Çözüm süreci kapsamında Eylül 2013’te açıklanan demokratikleşme paketinde dil ile ilgili olarak Kürtçenin özel okullarda verilebileceği ve X, Q,W harfler üzerindeki yasağın kalkacağı belirtiliyordu. Mart 2014’te yasalaşan demokratikleşme paketiyle ilgili raporda “Demokratik açılım çerçevesinde, Kürtçenin özel okullarda serbest bırakılması olumlu bir gelişmedir ancak ‘klavyelere özgürlük’ ifadesinin gerçek hayattaki karşılığı belirsizdir.” saptaması yer alıyor. Ki daha sonra Kasım 2013’te Türk Dil Kurumu, “genişletilmiş Türk alfabesi” ve “Ortak Türk alfabesi” gibi gerekçelerle farklı harflerin de alfabeye eklenerek kanun metnine dönüşmesini talep etmiştir. Dolayısıyla bu ‘belirsizlik’, AKP’nin Türk dünyası birliğini mi yoksa Kürtçenin önünü açmayı mı planladığı noktasında oluşuyor. Bu konuda raporda geçen “Türkçe ve Kürtçe ayrı dillerdir, bu nedenle Kürtçenin yazımında hangi harflerin kullanılacağı konusu Türkçeyi ve Türk alfabesini ilgilendirmez. Tartışmanın Türk alfabesine harf eklenmesi boyutunda algılanması şaşırtıcıdır.” eleştirisi önemlidir. Sonraki bölümlerde ise Kürtçede kullanılacak harflerin sorun olacağı düşüncesinin bir yanılgı olduğu belirtildikten sonra “Bir konuşuru bile olsa, Türkiye’de her dilin ilke olarak eşit olduğu, varlıklarını sürdürmeleri gerektiği, hiçbir dilin diğerinden üstün olmadığı iyi anlaşılmalıdır.” ifadeleri kullanılıyor.
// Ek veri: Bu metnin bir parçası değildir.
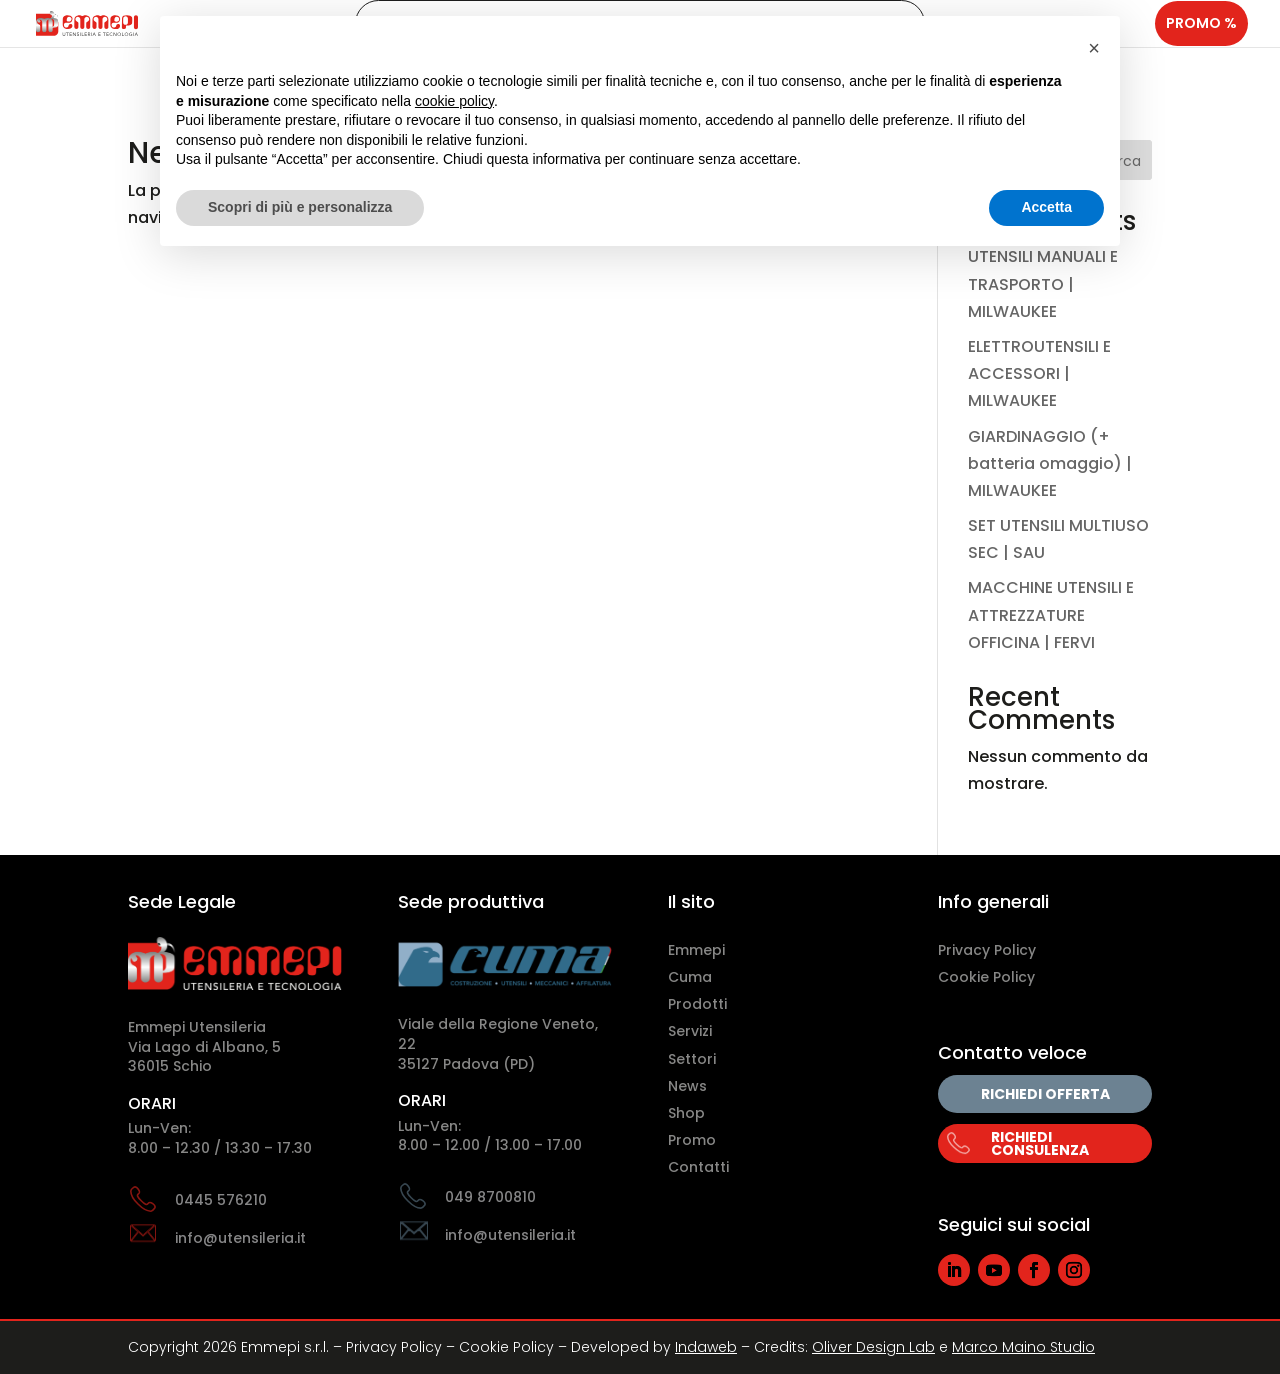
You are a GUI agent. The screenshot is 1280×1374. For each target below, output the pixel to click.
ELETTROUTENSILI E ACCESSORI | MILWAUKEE (1039, 373)
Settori (692, 1059)
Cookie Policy (986, 977)
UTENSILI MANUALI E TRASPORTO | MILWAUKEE (1043, 283)
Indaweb (706, 1347)
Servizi (690, 1031)
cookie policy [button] (454, 101)
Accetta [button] (1046, 207)
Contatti (698, 1167)
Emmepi (696, 950)
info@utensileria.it (240, 1238)
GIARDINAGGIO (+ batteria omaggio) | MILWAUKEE (1050, 463)
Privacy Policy (987, 950)
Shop (686, 1113)
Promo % (1201, 41)
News (687, 1086)
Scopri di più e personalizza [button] (300, 207)
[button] (1094, 48)
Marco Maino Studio (1023, 1347)
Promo (692, 1140)
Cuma (690, 977)
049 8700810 (490, 1197)
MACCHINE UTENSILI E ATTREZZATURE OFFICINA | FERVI (1051, 614)
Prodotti (697, 1004)
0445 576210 (221, 1200)
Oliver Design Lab (873, 1347)
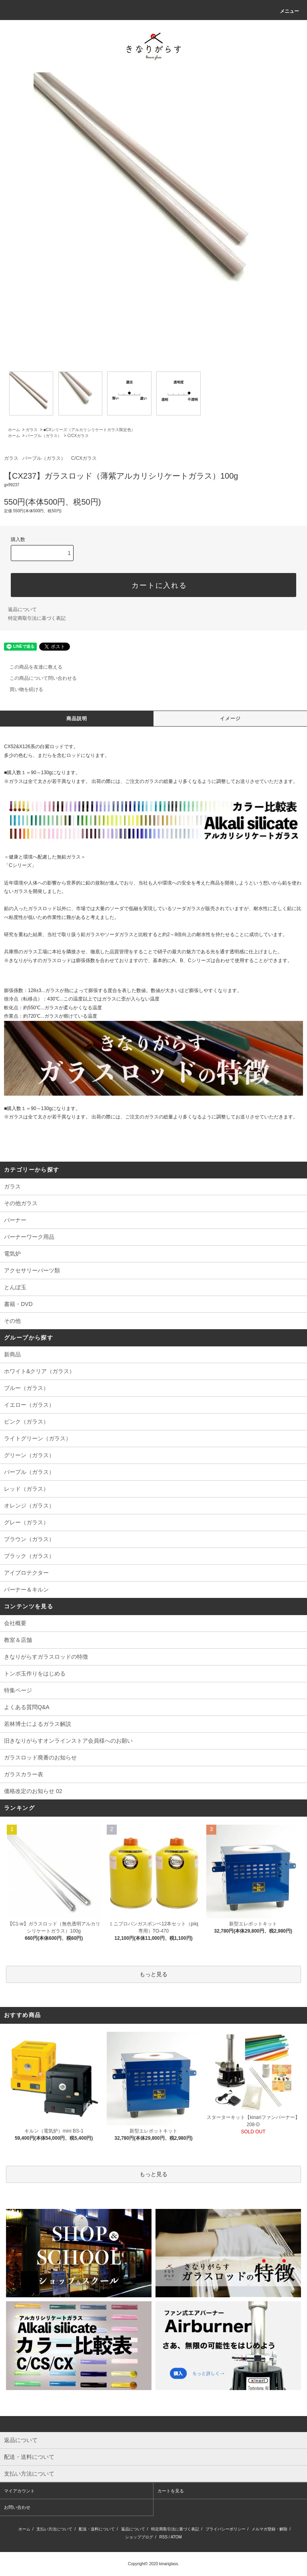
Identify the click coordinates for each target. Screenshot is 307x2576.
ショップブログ (139, 2537)
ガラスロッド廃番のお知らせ (40, 1757)
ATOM (176, 2537)
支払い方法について (54, 2529)
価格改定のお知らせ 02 (33, 1791)
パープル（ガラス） (44, 435)
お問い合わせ (17, 2507)
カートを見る (170, 2490)
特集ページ (18, 1690)
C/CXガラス (78, 435)
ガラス (32, 429)
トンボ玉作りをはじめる (35, 1673)
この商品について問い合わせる (38, 678)
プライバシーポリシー (225, 2529)
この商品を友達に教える (31, 667)
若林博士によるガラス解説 (37, 1724)
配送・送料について (97, 2529)
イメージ (230, 718)
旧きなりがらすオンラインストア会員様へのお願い (68, 1740)
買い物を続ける (21, 689)
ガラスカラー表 (23, 1774)
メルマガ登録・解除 (269, 2529)
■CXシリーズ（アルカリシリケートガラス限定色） (89, 429)
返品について (22, 609)
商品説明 (77, 718)
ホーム (14, 429)
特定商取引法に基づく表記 (37, 618)
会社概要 (15, 1623)
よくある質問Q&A (27, 1707)
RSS (163, 2537)
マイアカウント (19, 2490)
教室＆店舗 (18, 1640)
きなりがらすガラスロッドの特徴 (46, 1656)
Raporda basında Kürt dili üzerine yapılan olumlu-olumsuz tartışmalara da yer verilirken SHP tarafından 1989’da hazırlanan “Doğu ve Güneydoğu Sorunlarına Bakışı ve Çözüm Önerileri” raporuna ve Kürt kurumları arasındaki alfabe tartışmalarına da yer veriliyor. Rapor, her ne kadar demokratikleşme ve Kürtçe üzerinde daha fazla durması gerekirken yine Türkçeye çok geniş yer vererek asıl meseleyi gölgede bıraksa da Türk üniversitelerinden dilbilimcilerin bu konuya eğilmeleri önemlidir. Sonuç olarak bu konuda “Yazı dilinin oluşması ve standartlarının belirlenmesi, dille ilgili doğru-yanlıştan çok karar vermeyle ilgilidir; bir başka ifadeyle asıl belirleyici, siyasettir.” belirlemesinden sonra Kürtçe için kurumsallaşmanın olmasının gerekliliğine değiniliyor. Son söz olarak ise Kürtçeyle ilgili sorunun, uygulanan bir dil politikasından kaynaklandığı ifade edilerek sorunun siyaseten çözüleceği belirtiliyor.